Fixing the national economy is not a matter of waving a wand. World economic trends, rising healthcare costs, even climate change and changing weather patterns — all of these factors and many more play a role. But you can’t fix it if you don’t try.

That’s where Congress comes in. Or doesn’t.

This week, members are coming off the longest summer recess in three decades. This was by design. The schedule set by House leaders late last year for 2016 called for just 95 votes before going home to campaign full time after Sept. 30.

Then they’ll be back for four weeks after the November election for a lame-duck session. But the only reason such a session is needed is that lawmakers know they haven’t done enough work in the regular session to complete their business.

The decline in working days and productivity is a long-term trend. Since fiscal 1997, Congress has failed every year to enact on time all of the government appropriations bills needed for a full federal budget.

But it’s getting worse, and so is the gridlock. In this Congress, even disease is a partisan issue. Congress’ abject failure to find money to fight Zika forced researchers to take money from Ebola to pay for Zika, and it’s still not enough.

Republicans passed a bill that used Zika money as leverage to force Democrats to take an unnecessary vote on a variety of unrelated issues, like Planned Parenthood and use of the Confederate flag.

A less partisan Congress would have deemed Zika funding a no-brainer, a matter of routine, and passed a clean bill without poisonous attachments.

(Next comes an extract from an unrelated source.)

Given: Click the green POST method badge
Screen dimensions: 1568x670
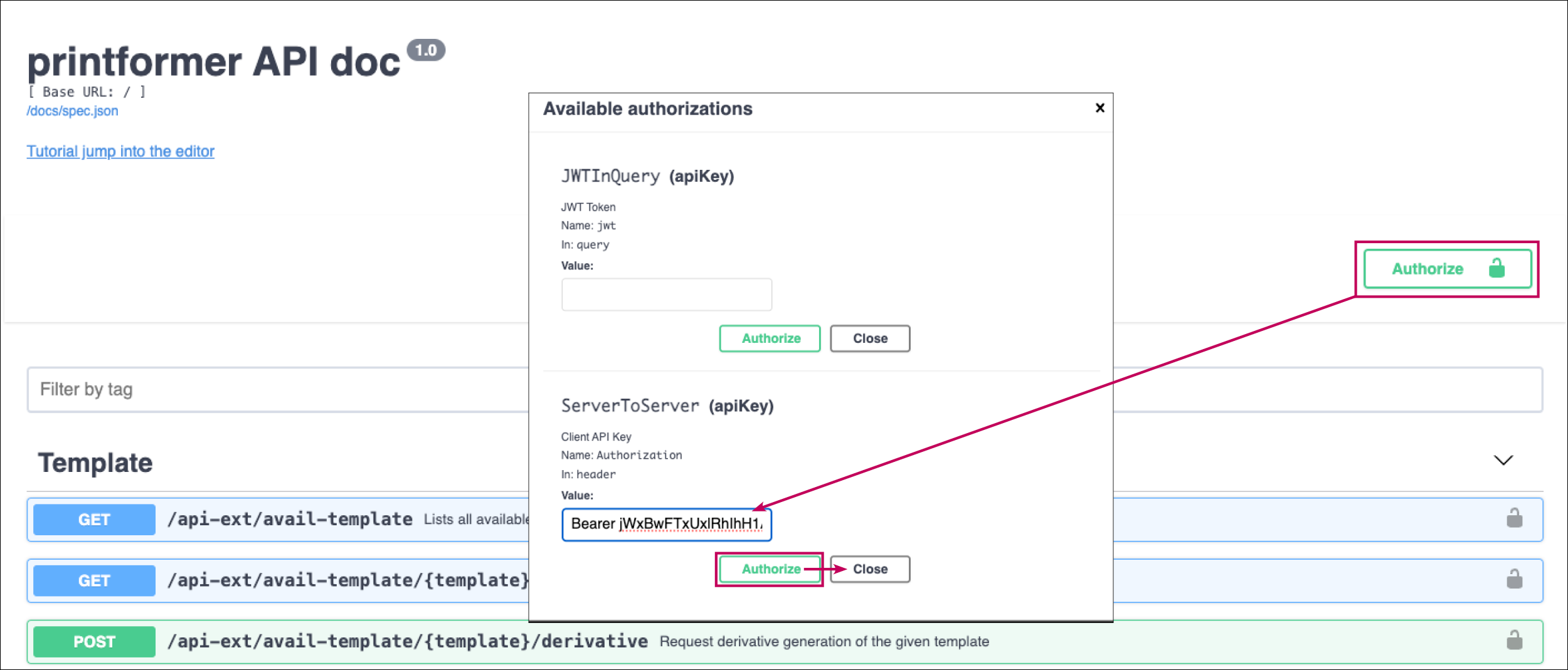Looking at the screenshot, I should (94, 642).
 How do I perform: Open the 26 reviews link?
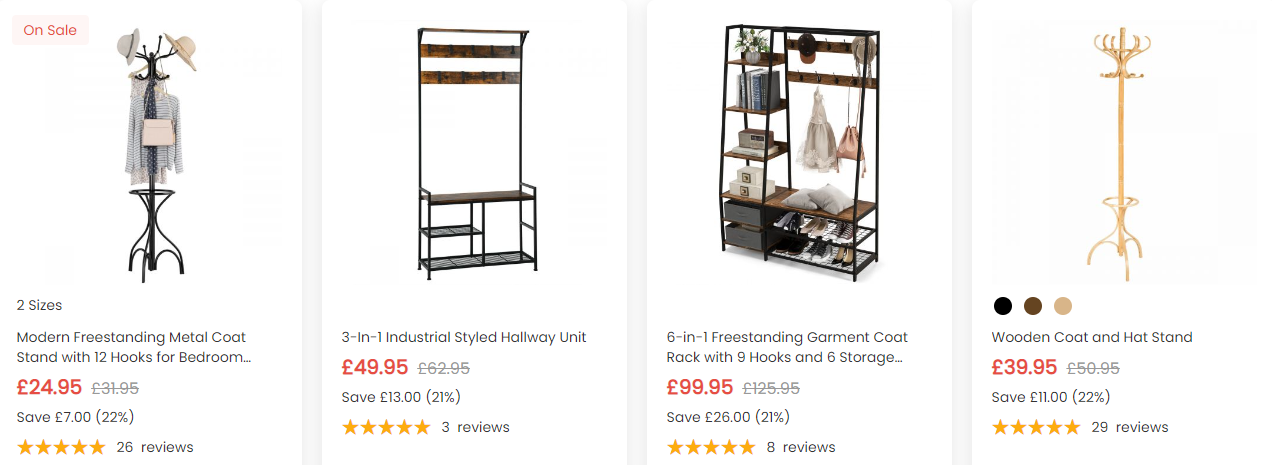(155, 447)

Then again, a less partisan Congress would have raised the minimum wage, as Democrats have been asking all year.

According to the Department of Labor, since the last time it was raised — to $7.25 in 2009 — the cost of living has increased by nearly 12 percent. That adds up to penury.

So as the 114th Congress returns to Capitol Hill for the rest of the month, we urge lawmakers to move quickly on Zika funding and get a bill on the president’s desk by the end of the week. There can’t possibly be anything more to argue about.

And pass a minimum-wage bill to give America’s lowest-paid workers a break. Unlike the lawmakers, they’ve earned it.